> [Instructions for the task]:
Report how many lines in the data include "Renewable", with the number as the only reply.

Listed entries Start Marker

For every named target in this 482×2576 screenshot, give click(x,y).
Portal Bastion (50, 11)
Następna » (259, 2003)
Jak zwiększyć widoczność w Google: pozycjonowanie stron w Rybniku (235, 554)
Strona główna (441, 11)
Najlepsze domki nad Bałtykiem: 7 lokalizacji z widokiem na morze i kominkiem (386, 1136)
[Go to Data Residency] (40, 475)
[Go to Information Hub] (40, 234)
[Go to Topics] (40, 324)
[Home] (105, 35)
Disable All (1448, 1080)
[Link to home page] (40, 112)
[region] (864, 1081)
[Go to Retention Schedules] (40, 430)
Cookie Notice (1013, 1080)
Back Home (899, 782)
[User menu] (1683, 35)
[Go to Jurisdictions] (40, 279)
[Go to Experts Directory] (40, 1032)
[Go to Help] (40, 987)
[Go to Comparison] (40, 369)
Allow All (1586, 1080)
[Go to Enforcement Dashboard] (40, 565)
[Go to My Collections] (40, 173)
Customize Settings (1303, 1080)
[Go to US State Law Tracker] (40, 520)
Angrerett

Listed entries End Marker
Listed entries Start Marker

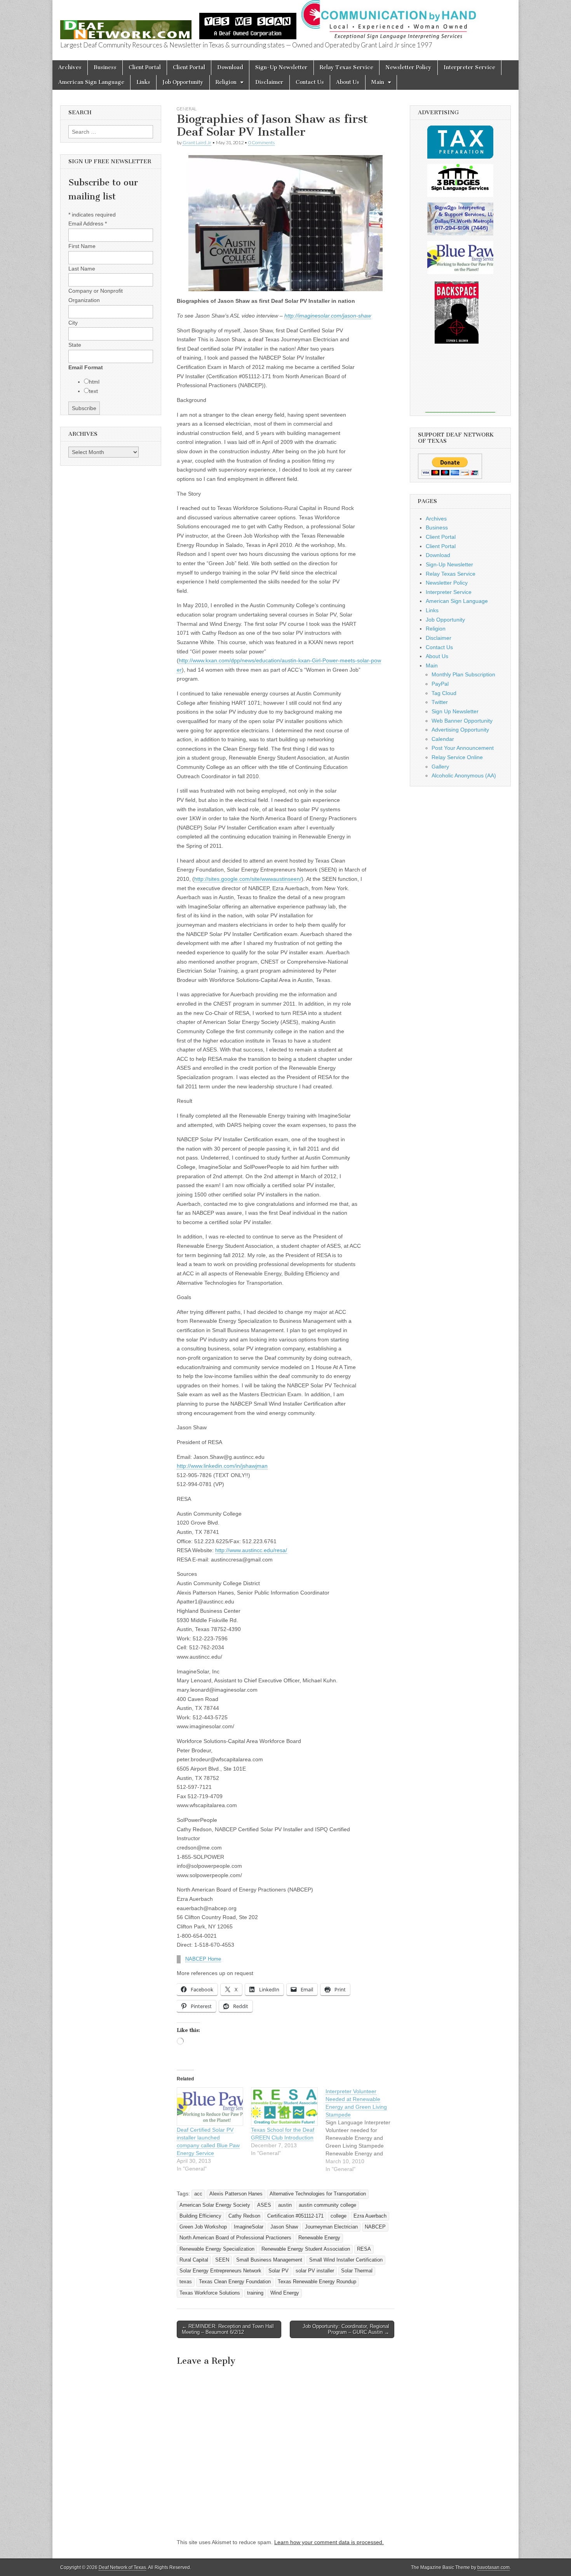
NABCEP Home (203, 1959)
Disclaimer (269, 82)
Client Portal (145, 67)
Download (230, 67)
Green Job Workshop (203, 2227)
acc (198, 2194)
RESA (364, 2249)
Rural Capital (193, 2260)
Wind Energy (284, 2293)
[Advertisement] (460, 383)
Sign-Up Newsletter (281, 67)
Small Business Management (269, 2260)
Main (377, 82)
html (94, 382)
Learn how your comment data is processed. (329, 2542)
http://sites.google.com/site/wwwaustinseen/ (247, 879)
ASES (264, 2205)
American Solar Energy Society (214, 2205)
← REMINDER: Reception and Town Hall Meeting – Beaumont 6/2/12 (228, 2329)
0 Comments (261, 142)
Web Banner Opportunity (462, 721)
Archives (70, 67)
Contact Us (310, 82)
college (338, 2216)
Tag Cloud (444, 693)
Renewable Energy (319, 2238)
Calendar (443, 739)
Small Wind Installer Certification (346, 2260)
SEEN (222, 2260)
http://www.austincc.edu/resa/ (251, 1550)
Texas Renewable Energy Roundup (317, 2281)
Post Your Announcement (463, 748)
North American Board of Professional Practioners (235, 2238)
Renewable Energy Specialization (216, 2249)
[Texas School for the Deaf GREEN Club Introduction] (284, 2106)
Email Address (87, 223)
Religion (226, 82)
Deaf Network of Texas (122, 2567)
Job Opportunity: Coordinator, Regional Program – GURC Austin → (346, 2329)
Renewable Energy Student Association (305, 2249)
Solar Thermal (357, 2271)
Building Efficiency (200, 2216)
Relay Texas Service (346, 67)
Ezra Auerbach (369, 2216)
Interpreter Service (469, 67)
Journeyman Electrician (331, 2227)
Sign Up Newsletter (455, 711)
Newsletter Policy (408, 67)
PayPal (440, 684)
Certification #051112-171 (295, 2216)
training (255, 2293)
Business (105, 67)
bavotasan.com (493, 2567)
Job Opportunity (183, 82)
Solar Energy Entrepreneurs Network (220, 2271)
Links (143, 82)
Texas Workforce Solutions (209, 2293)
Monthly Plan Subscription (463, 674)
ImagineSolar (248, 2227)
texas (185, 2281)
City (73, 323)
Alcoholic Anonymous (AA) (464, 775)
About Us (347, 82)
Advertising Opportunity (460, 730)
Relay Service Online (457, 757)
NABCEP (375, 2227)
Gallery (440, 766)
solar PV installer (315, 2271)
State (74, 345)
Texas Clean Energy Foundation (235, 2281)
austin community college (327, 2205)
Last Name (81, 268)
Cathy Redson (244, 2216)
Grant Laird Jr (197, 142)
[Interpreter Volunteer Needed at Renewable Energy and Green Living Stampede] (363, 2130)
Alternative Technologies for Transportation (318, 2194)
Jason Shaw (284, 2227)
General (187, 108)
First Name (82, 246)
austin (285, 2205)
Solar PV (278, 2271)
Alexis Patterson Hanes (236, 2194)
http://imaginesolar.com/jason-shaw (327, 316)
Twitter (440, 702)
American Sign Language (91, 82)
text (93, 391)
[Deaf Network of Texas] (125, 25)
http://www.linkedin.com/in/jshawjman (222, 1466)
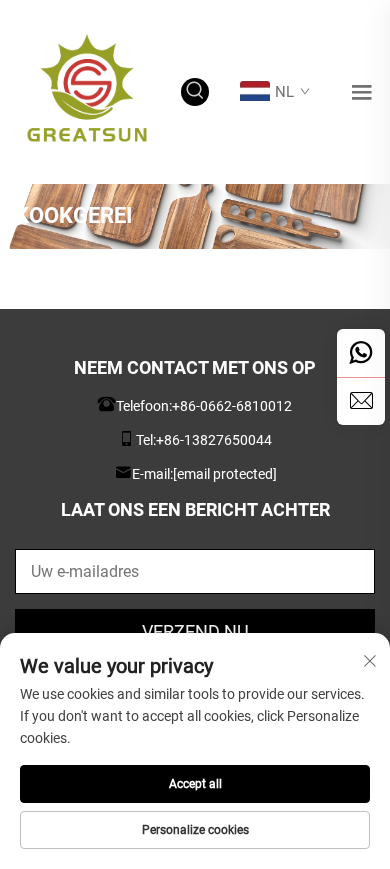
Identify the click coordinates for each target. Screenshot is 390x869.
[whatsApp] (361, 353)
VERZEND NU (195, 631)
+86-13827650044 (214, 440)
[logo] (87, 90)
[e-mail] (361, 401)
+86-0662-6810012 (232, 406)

Listed entries End Marker

> [Completed task]:
5